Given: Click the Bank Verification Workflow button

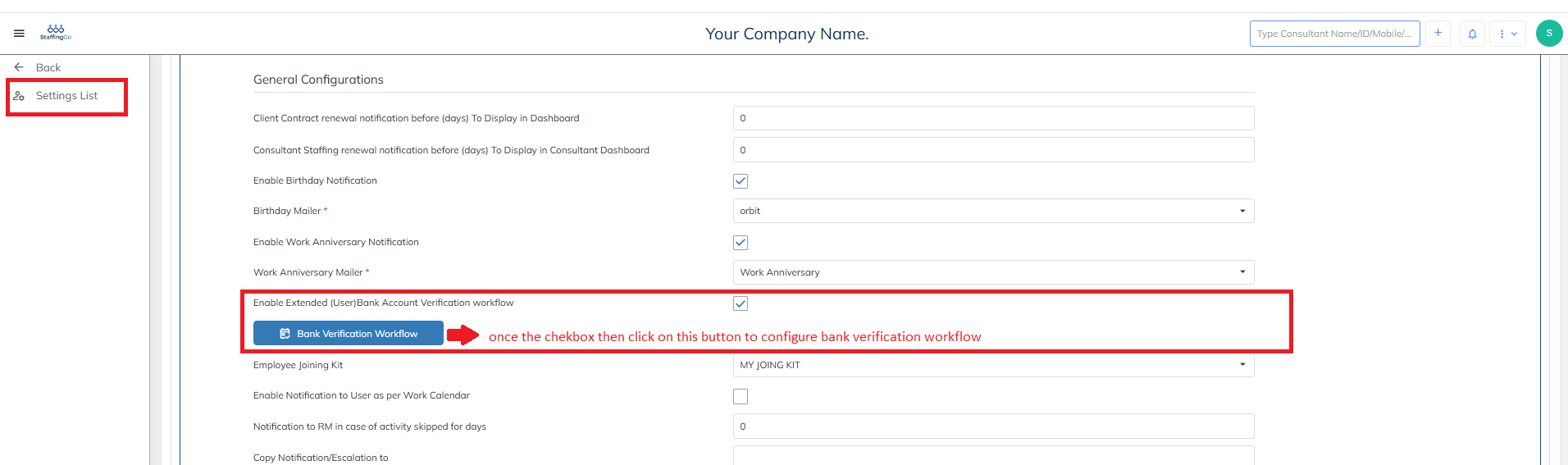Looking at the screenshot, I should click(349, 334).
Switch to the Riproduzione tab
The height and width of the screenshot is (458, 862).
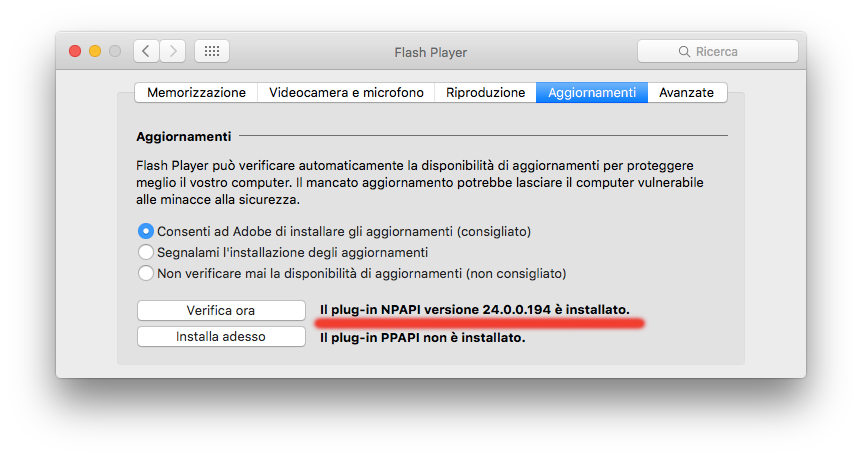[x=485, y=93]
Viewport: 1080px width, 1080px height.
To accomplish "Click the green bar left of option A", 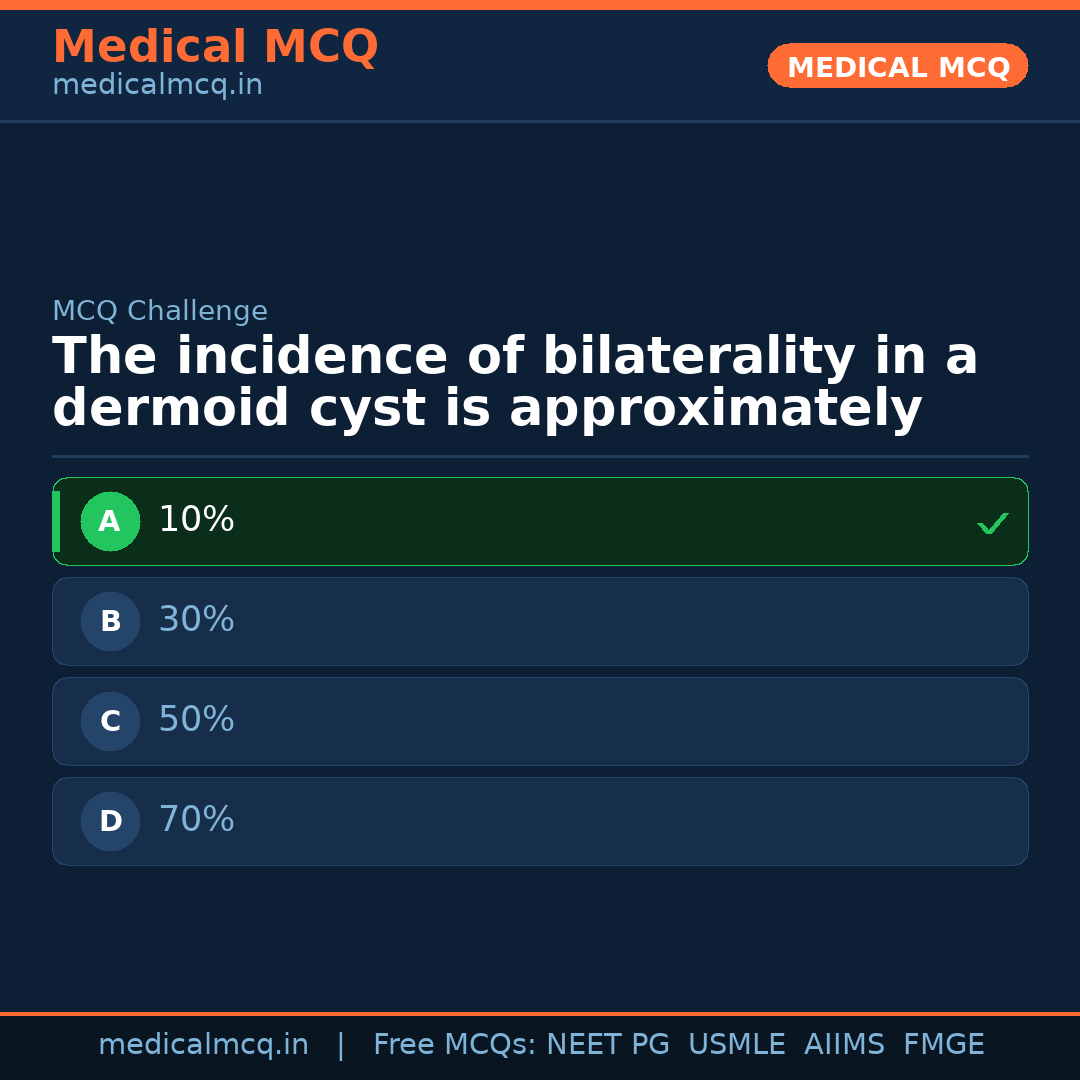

=======

■ **EXERCISE OBJECTIVE**
What you return should match the records above word for word, minus the pictures.

■ **ANSWER TO THIS TASK**
Given: Click the Bank Verification Workflow button

Looking at the screenshot, I should click(349, 334).
Switch to the Riproduzione tab
The height and width of the screenshot is (458, 862).
[x=485, y=93]
Viewport: 1080px width, 1080px height.
To accomplish "Click the green bar left of option A", 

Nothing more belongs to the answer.